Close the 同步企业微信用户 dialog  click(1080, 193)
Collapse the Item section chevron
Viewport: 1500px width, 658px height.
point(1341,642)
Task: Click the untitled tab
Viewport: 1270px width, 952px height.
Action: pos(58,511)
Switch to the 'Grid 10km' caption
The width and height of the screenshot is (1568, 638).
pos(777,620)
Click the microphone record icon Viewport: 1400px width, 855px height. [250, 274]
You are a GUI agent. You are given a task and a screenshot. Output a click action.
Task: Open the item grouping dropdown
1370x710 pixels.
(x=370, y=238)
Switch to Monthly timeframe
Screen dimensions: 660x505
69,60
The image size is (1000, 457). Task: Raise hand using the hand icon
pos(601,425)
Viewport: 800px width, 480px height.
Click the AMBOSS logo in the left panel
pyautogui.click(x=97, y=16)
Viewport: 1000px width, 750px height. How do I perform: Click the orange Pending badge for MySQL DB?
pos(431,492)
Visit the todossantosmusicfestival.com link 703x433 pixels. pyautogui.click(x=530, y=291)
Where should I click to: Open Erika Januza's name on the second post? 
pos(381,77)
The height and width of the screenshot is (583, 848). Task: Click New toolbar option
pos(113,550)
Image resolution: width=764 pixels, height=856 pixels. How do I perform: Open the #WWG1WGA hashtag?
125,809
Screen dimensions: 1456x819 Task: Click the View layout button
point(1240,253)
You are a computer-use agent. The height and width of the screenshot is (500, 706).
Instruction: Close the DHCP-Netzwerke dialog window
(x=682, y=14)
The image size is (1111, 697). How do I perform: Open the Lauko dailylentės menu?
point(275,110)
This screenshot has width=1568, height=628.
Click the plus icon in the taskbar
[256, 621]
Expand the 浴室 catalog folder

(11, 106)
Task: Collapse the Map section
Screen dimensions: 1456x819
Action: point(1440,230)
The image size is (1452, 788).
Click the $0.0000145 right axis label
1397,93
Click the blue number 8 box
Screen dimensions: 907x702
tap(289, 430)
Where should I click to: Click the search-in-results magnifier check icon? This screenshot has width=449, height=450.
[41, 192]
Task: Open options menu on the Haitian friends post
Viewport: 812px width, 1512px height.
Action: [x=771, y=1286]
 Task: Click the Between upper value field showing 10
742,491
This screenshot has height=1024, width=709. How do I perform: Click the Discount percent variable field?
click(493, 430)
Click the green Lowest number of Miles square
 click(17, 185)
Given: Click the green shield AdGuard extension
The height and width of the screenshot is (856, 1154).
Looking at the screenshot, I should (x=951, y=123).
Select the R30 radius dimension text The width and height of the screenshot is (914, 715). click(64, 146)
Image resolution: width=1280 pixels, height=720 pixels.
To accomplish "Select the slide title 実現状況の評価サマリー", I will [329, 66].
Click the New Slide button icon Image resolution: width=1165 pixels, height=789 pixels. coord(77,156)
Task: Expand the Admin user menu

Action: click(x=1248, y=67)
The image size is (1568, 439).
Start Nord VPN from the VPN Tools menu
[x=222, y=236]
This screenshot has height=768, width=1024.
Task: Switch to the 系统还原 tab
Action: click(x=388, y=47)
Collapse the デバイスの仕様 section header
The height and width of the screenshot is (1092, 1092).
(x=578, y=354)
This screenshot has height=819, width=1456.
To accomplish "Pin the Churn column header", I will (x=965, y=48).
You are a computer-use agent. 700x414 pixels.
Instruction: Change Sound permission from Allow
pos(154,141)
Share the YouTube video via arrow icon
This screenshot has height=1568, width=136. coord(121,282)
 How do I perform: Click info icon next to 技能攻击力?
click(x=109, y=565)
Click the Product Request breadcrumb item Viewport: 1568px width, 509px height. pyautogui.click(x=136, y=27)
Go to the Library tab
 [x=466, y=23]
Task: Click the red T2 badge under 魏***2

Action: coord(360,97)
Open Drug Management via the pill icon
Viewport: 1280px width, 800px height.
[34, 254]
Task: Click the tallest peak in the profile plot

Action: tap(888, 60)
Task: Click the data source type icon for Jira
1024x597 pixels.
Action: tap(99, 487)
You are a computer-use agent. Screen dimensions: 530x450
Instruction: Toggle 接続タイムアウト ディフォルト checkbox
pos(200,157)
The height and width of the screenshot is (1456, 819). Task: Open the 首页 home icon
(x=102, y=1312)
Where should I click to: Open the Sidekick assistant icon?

··········

Task description →
Copy the lines from the one containing "The height and width of the screenshot is (1456, 819)." through the end of the items, replacing "icon" with "button" and leaving everything else unchanged.

Finished exercise →
The height and width of the screenshot is (1456, 819). Task: Open the 首页 home button
(x=102, y=1312)
Where should I click to: Open the Sidekick assistant button?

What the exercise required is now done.